Le Conseil constitutionnel, vous l'avez rappelé, a fondé sa décision relative à l'article 4 de la loi de 2005 sur le partage des compétences entre le Parlement et le Gouvernement, tel qu'il est défini par les articles 34 et 37 de la Constitution. Mais la raison pour laquelle ce texte a été déféré au Conseil était d'une autre nature : la contestation portait sur le contenu. La technique juridique est donc une chose, mais elle ne fait pas tout. Il faut se demander pourquoi l'on peut être amené à voter une loi sur ces sujets. Le Parlement n'est pas sourd aux interrogations qui traversent la société. Au demeurant, s'il faut s'incliner devant le partage entre domaine législatif et domaine réglementaire, l'on aimerait aussi que le pouvoir exécutif cesse de vampiriser le pouvoir législatif.
Vous avez dit par ailleurs que l'esclavage constituait un fil rouge dans l'histoire de l'humanité.
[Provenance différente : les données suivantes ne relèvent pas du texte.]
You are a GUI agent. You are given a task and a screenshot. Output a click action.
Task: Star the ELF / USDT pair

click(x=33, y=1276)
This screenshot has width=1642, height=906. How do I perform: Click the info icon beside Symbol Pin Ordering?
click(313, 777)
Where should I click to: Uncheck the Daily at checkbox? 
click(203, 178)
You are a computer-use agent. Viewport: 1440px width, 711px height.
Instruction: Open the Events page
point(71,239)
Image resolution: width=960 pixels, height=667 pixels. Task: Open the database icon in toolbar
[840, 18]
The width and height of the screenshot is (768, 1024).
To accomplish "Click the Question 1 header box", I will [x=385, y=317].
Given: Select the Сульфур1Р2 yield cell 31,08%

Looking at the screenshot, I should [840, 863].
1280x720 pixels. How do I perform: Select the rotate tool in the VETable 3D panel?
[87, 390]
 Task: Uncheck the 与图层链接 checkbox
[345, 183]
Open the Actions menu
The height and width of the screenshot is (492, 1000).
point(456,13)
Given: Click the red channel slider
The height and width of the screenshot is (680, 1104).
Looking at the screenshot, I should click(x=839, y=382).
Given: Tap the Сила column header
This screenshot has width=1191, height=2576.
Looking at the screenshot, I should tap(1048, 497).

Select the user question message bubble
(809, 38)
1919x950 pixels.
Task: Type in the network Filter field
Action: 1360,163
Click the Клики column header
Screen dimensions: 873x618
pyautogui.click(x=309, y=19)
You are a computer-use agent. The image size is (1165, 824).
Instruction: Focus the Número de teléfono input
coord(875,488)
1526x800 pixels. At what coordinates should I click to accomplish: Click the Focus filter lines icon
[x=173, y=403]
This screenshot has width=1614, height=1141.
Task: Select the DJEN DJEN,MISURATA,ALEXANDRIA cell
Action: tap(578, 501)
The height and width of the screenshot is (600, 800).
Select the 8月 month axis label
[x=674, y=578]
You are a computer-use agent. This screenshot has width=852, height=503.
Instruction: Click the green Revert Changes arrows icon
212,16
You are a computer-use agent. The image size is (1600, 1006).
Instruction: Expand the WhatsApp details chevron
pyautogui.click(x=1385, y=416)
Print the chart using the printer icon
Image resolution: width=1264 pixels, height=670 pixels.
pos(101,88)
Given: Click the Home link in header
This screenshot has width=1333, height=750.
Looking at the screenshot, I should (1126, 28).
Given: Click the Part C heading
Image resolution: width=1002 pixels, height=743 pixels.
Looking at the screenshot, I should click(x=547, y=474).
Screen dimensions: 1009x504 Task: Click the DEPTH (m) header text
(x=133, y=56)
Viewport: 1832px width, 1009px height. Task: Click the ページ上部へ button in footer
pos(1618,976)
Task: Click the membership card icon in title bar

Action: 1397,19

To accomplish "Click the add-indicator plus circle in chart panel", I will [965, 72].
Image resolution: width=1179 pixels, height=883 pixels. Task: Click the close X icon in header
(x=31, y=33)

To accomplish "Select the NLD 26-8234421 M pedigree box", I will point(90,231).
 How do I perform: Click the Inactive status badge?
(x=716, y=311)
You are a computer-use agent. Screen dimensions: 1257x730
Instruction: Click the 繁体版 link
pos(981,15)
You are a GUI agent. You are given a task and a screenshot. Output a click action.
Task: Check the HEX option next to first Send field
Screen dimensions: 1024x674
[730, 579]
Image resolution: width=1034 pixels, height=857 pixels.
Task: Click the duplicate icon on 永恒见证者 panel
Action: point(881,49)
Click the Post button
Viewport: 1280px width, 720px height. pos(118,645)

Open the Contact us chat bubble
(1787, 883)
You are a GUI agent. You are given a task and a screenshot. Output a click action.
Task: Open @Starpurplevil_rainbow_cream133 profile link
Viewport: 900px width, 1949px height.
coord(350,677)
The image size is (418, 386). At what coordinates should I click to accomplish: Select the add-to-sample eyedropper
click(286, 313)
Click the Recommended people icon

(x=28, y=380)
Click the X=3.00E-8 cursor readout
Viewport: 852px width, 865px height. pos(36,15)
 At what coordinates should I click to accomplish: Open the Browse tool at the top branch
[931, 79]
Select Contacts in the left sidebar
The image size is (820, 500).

Mais l'esclavage tel qu'il se pratiquait dans l'Antiquité, celui qui a donné lieu par exemple à la révolte de Spartacus, était-il fondé sur le rapt ? Il ne me semble pas qu'on puisse le comparer sans nuances à un système organisé par des États, qui sont allés jusqu'à se doter du sinistre Code noir.
Je suis toujours surprise quand on met sur le même plan l'article 2 de la loi de 2001 et l'article 4 de la loi de 2005. L'un demandait d'enseigner les bienfaits de la présence française outre-mer, l'autre dit qu'il faut introduire dans les programmes scolaires l'histoire de la traite et de l'esclavage et encourager la recherche : la différence d'approche me semble considérable.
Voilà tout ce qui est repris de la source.